Benefits at a Glance
| Feature | Details |
|---|---|
| Scheme Name | Pradhan Mantri Jeevan Jyoti Bima Yojana (PMJJBY) |
| Type | Term life insurance |
| Annual Premium | ₹436 (auto-debit) |
| Coverage Amount | ₹2,00,000 |
| Eligibility | 18–50 years of age with a savings or post office account |
| Coverage Period | 1 June – 31 May each year |
| Lien Period | First 30 days for non-accidental deaths |
| Enrollment Location | Bank/Post Office |
| Claim Beneficiary | Nominee |
| Tax Benefit | Premium eligible under Section 80C (as per tax norms) (Kotak Life) |
Common Mistakes to Avoid
Even though the PMJJBY life insurance scheme is simple, some common pitfalls include:
- Not having sufficient balance in your account around renewal time (late May), which can cause non-renewal.
- Not retaining acknowledgment slips — essential if you need to file a claim.
- Assuming enrollment happens automatically — consent is legally required though some users report unwanted debits without explicit consent (this is a complaint mentioned by some account holders).
If your bank debits premium without your consent, you can file a formal complaint with the bank or even escalate to the RBI Ombudsman for resolution.
Conclusion: Is PMJJBY Worth It?
The PMJJBY life insurance scheme is one of the most accessible and affordable life insurance options in India today. With a nominal annual premium of ₹436, it offers a straightforward and immediate safety net that can make a real difference for families if the unexpected happens.
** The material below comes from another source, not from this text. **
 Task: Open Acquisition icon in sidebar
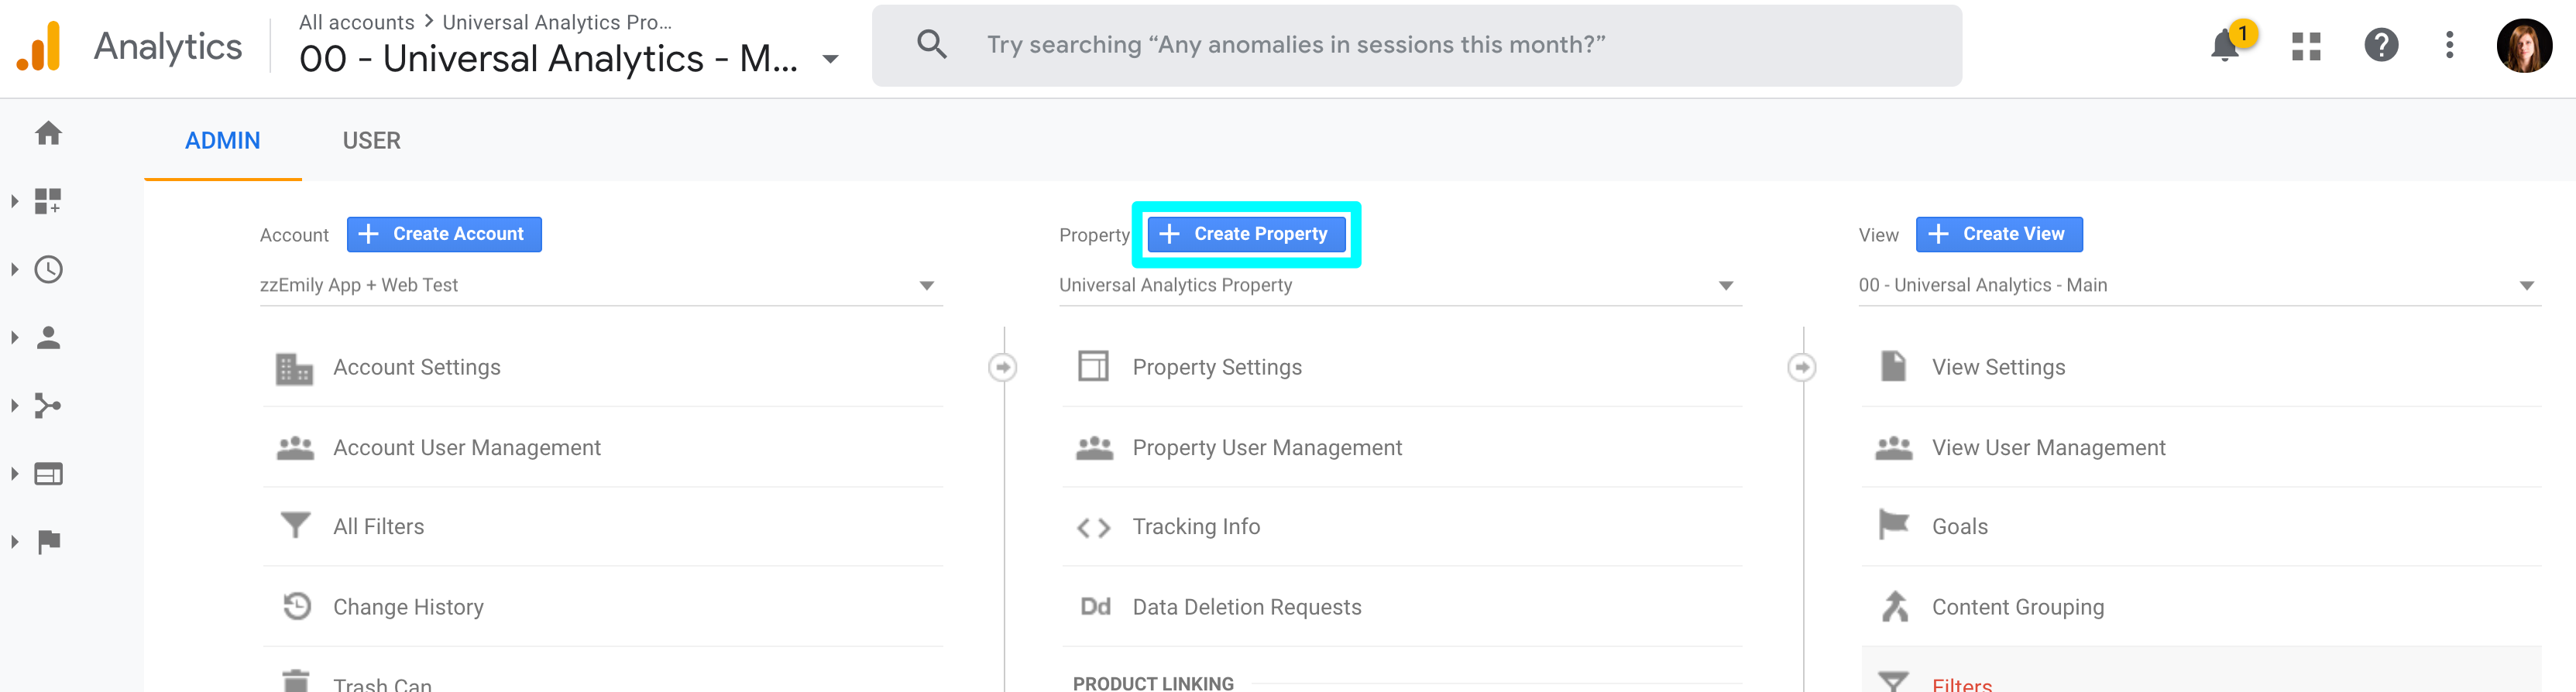48,406
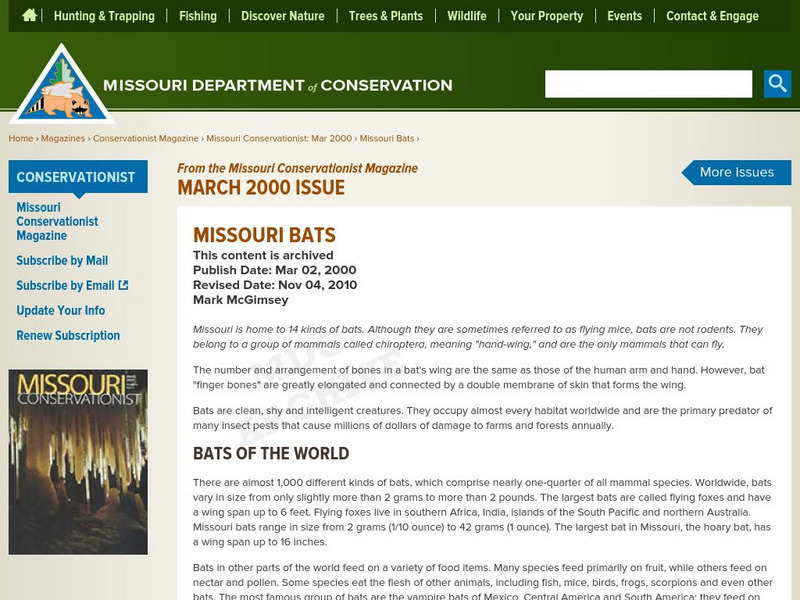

While it’s not a substitute for comprehensive life insurance plans with higher coverage, riders, or investment components, for its purpose — basic financial protection for the uninsured — it performs admirably.

To explore official details and read FAQs straight from the source, visit the Department of Financial Services website or check the India Post PMJJBY page. (Department of Financial Services)
Frequently Asked Questions (FAQs)
1. What is the annual premium for the PMJJBY life insurance scheme?
The standard annual premium is ₹436, which is auto-debited from your bank or post office account.
2. Who is eligible to enroll in PMJJBY?
Indian Individuals aged 18 to 50 years with a savings bank or post office account can join the scheme.
3. What is the coverage amount under PMJJBY?
The scheme provides a life insurance cover of ₹2,00,000 payable to the nominee upon the policyholder’s death.
4. Does PMJJBY cover death due to natural causes?
Yes, death due to any cause is covered, except during the 30-day lien period for new enrollees (accidental death is covered even then).
5. Can I renew my PMJJBY policy every year?
Yes, as long as you keep the ₹436 premium paid annually through auto-debit, your coverage will renew for another year automatically.